Whatever happened, I don't like it. I could not find a thread I just replied to and I had to do a search to find this one even though its only a few minutes old.


----------



## cramden (Oct 13, 2015)

Lehigh74 said:


> Whatever happened, I don't like it. I could not find a thread I just replied to and I had to do a search to find this one even though its only a few minutes old.


 This thread I just posted took over 10 minutes to show up. Why can't people just leave stuff alone that's working fine. I now have posts that I was the last person to respond to a week ago showing as threads i haven't read. Enough fun for one night, hopefully things will get fixed tomorrow.


----------



## cole226 (Feb 8, 2013)

this isn't going to work. i always start with "new posts" and then search out whatever i've been following from there.

might as well go to bed and see what morning looks like.


----------



## Magic (Jan 28, 2014)

Yep somethin' is broken. 
Showing 254 new post.

The lunar eclipse caused it. Yep that's what happened all right.

Magic


----------



## flyernut (Oct 31, 2010)

Yep, something has changed, and I also don't like it. Too darn confusing and a waste of time.:smilie_daumenneg:


----------



## BrokeCurmudgeon (Feb 8, 2016)

Me too!:thumbsdown:


----------



## mopac (Feb 24, 2011)

I had never used the "new posts" button till this morning.
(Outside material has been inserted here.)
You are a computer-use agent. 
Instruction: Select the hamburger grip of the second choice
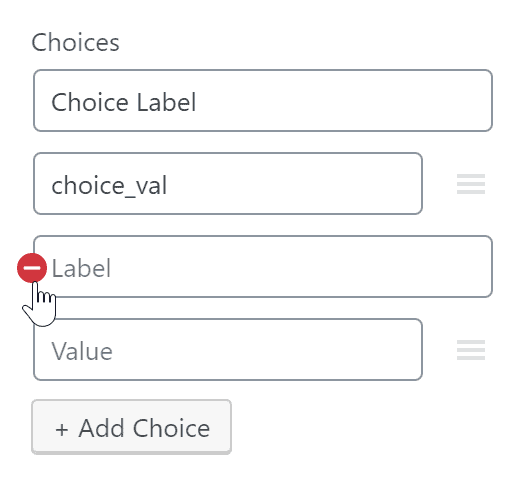tap(471, 350)
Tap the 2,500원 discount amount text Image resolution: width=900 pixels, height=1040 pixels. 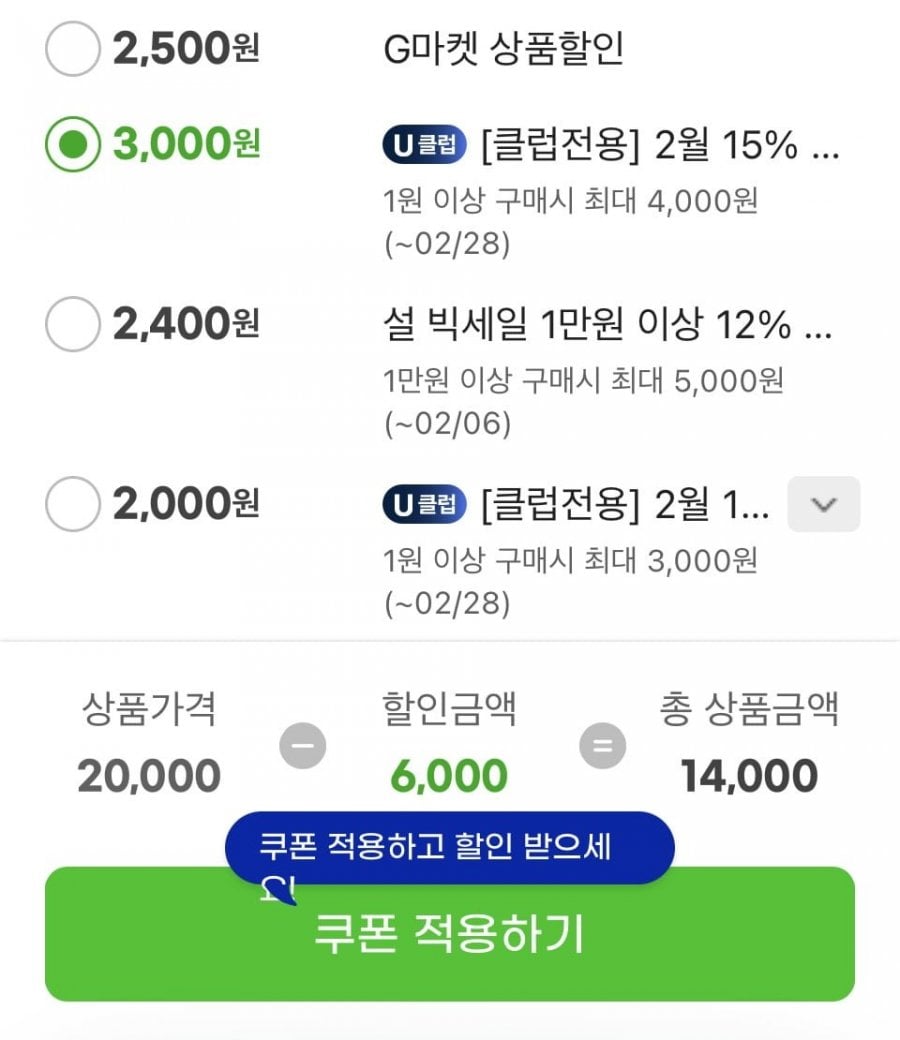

So I have nothing to compare it to.


----------



## chrisallen21 (Sep 1, 2016)

You could try marking all the posts as read (if you know you have) to compensate for this change in forum. 








I suspect a software upgrade was done that lost the history associated with our individual accounts. I too use the same method to see what is new since I last visited. The time required for new posts to show up is likely because the load on the server is high (likely additional initial processing since a potential software upgrade). I am guessing (and hoping) this will get better in a few days.


----------



## Panther (Oct 5, 2015)

I wonder if it has to do with the new Marking system talked about, that wasn't going to be noticed at all.
Like I said, "if it ain't broke, don't fix it."

Dan


----------



## vs-Admin (Mar 9, 2015)

There was a vote recently: http://www.modeltrainforum.com/showthread.php?t=151850&page=4

I made the switch, and then it seems like you guys aren't liking that. So, I've changed it back to what it was before. 

Give it some time to adjust and let us know how it is for you.



-Nate


----------



## AFnew2 (Aug 28, 2016)

*Changes*

Darn Russians....at it again :laugh:


----------